The bittersweet consequence of YouTube’s incredible growth is that so many stories will be lost underneath all of the layers of new paint. This is why I wanted to tell the story of how, ten years ago, a small team of web developers conspired to kill IE6 from inside YouTube and got away with it.
I doubt many of us will shed a tear for Internet Explorer 6, but this story does illustrate just how much power and influence large technology companies really have. Google has repeatedly been caught using similar tactics to derail Firefox, and tactics like this will only grow more popular the more they see they can get away with it.
Great story. From security POV, IE6 was a menace that deserved to be reduced and it doesn’t help that it was also a pain to support. Good riddance.

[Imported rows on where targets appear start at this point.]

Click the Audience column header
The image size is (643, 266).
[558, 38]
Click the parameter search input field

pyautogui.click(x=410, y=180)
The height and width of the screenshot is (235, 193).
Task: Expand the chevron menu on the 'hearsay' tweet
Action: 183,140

IE6 was actually a rather decent design. I prefered netscape back in the day, but IE had some advantages. Mainly fast start times (as it was part of the shell, try starting IE in litestep on windows 98, it is slower than starting netscape). That is also the main disadvantage, it HAS to run with privileged mode on all systems prior to vista prior to IE7. Also the allowance of activex controls without signing is a HUUUUUGE security error, at the end of IE6 anyone coulr make a fake activex control and just fudge your system in any way they liked.
Vista solved these problems ten years ago. And IE7 is available to all XP and 2k users still using it for nostalgia purposes, so much of what google wanted gone IS indeed gone.
After IE6 was updated to 7 the main attack vector for the browser was flash, and thanfully that is dead as well,.
The beauty of this story is how they didn’t use technical nastiness at all, they just put up an empty threat, a fake warning – a purely visual invitation to change browsers, born out of developer’s fatigue with IE6. This is the opposite of what we fear happens today: officially everything is compatible but the user experience says otherwise.